### Brano di partenza
"""
L'anniversario. «La medicina non dia mai la morte»: la profezia di Jérôme Lejeune
Jérôme Lejeune
Dalla lotta alla cultura dello scarto alla condanna dell’aborto e dell’eutanasia, allo sviluppo umano integrale. Un lungo filo lega il magistero di papa Francesco all’eredità del Venerabile Jérôme Lejeune, il genetista francese scopritore della Trisomia 21 come causa della sindrome di Down e primo presidente della Pontificia Accademia per la Vita nominato nel 1994 da papa Wojtyla.
«La qualità di una civiltà si misura dal rispetto che mostra per i suoi membri più deboli». In questa frase, secondo monsignor Vincenzo Paglia, l’attuale presidente, «si condensa l’attualità della sua ricerca e del suo insegnamento sul piano scientifico ed umano».
A trent’anni dalla scomparsa dello scienziato (3 aprile 1994), il 14 giugno è stata presentata a Roma, nella nuova sede dell’Accademia a piazza San Calisto la biografia dal titolo Jérôme Lejeune, La libertà dello scienziato (Cantagalli), scritta da Aude Dugast, postulatrice della causa di canonizzazione. A moderare l’incontro monsignor Enzo Pegoraro, Cancelliere della Pontificia Accademia per la Vita.
Paglia ha sottolineato come lo scienziato sia stato un anticipatore della difesa della vita umana. «Possiamo usare le parole di papa Francesco per dire che Jérôme Lejeune nel suo lavoro di genetista ha fornito strumenti validi e moderni per contrastare quella troppo diffusa cultura dello scarto che colpisce i fragili e i deboli – ha detto –. Solo in un pianeta non inquinato, solo dentro un mondo in cui ci riconosciamo davvero fratelli e sorelle tra noi, potranno darsi le condizioni per un autentico sviluppo umano integrale».
Il presidente della Pontificia Accademia per la Vita ha poi citato il discorso che Francesco ha tenuto al G7 sull’intelligenza artificiale e sulla pace. Anche su questi temi Lejeune è stato profetico, pur non conoscendo ancora la tecnologia algoritmica: «Sapeva di vivere in un mondo dove la politica e le ideologie puntano a dividere. Compito dell’Accademia è testimoniare la visione di una società nella quale si accolga e si rispetti quell’armonia che è affidata anche alla creatività dell’alleanza dell’uomo e della donna perché si cammini verso l’unità e la concordia tra tutti».
Un insegnamento più che mai attuale, come sottolineato anche da Mónica López Barahona, titolare della Cattedra Internazionale di Bioetica “Jérôme Lejeune”. «Ha capito che non c'è contraddizione tra fede e scienza, perché la fede ci dà la verità rivelata e la scienza ci fa capire come funziona il mondo». Quando parlava di eutanasia e aborto «sembrava che stesse descrivendo quello che sta accadendo oggi. Aveva compreso, prima di chiunque altro, il rischio del crollo della medicina e dei costumi. Diceva: “L'aborto è l'interruzione di una vita che dà fastidio. L'età non ha nulla a che vedere con questo. Gli anziani sono a rischio tanto quanto i giovani”».
"""
### Domande sul materiale
**A)** Riassumi in due frasi l'articolo su Jérôme Lejeune.
**B)** Riporta parola per parola tutto il testo dell'articolo su Jérôme Lejeune che va da "A trent’anni dalla" giù fino a "per la Vita.".

### Estratti di dati
"""
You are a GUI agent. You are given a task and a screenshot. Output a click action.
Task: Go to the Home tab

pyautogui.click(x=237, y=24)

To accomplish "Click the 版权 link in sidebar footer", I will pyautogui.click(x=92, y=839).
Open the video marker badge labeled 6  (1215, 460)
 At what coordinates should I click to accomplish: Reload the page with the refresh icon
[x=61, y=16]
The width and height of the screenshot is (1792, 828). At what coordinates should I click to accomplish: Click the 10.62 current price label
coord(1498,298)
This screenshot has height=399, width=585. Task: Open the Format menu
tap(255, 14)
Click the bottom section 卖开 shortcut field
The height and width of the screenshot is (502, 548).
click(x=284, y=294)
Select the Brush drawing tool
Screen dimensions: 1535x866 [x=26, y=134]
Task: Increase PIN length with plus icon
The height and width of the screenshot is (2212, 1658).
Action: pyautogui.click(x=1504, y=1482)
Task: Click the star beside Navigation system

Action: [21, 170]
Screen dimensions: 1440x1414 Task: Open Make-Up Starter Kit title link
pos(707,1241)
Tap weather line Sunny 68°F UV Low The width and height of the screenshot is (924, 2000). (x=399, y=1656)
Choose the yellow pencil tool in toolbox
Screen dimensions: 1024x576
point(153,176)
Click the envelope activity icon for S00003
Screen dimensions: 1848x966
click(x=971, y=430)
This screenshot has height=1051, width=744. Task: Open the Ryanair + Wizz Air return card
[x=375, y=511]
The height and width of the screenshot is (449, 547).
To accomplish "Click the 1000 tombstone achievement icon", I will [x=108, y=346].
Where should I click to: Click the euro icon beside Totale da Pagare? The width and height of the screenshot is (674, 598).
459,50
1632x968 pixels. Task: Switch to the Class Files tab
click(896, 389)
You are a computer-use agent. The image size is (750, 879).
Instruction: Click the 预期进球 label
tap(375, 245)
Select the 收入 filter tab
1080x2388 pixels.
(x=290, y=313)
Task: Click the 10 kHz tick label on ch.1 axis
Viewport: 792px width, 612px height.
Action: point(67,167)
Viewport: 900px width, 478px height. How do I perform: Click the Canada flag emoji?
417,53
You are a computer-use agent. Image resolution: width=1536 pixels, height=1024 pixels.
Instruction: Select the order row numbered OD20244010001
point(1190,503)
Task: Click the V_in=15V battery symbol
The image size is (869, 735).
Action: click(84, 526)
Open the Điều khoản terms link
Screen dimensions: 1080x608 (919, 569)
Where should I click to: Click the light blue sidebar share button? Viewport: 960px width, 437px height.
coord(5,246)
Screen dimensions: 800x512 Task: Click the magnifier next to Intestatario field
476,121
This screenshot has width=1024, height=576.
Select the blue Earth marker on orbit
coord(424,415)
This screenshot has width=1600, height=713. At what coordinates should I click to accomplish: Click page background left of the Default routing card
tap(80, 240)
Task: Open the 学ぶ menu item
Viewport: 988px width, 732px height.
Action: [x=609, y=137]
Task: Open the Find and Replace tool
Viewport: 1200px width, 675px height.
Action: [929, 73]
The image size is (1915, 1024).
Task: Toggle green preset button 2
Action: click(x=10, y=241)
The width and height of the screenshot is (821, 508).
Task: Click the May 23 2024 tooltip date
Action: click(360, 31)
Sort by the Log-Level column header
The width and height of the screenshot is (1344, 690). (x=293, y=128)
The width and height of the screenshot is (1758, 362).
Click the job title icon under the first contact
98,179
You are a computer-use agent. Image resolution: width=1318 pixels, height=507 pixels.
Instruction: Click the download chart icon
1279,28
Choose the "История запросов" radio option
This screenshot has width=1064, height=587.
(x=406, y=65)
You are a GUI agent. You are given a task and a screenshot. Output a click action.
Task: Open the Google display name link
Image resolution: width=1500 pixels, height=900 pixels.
"""
### Risposte ai compiti
**A)** A trent'anni dalla morte di Jérôme Lejeune, il genetista francese che scoprì la Trisomia 21 come causa della sindrome di Down e fu il primo presidente della Pontificia Accademia per la Vita, è stata presentata a Roma la sua biografia scritta da Aude Dugast. Monsignor Vincenzo Paglia e Mónica López Barahona ne hanno sottolineato l'attualità, ricordando il suo impegno contro la cultura dello scarto, l'aborto e l'eutanasia.

**B)**
A trent’anni dalla scomparsa dello scienziato (3 aprile 1994), il 14 giugno è stata presentata a Roma, nella nuova sede dell’Accademia a piazza San Calisto la biografia dal titolo Jérôme Lejeune, La libertà dello scienziato (Cantagalli), scritta da Aude Dugast, postulatrice della causa di canonizzazione. A moderare l’incontro monsignor Enzo Pegoraro, Cancelliere della Pontificia Accademia per la Vita.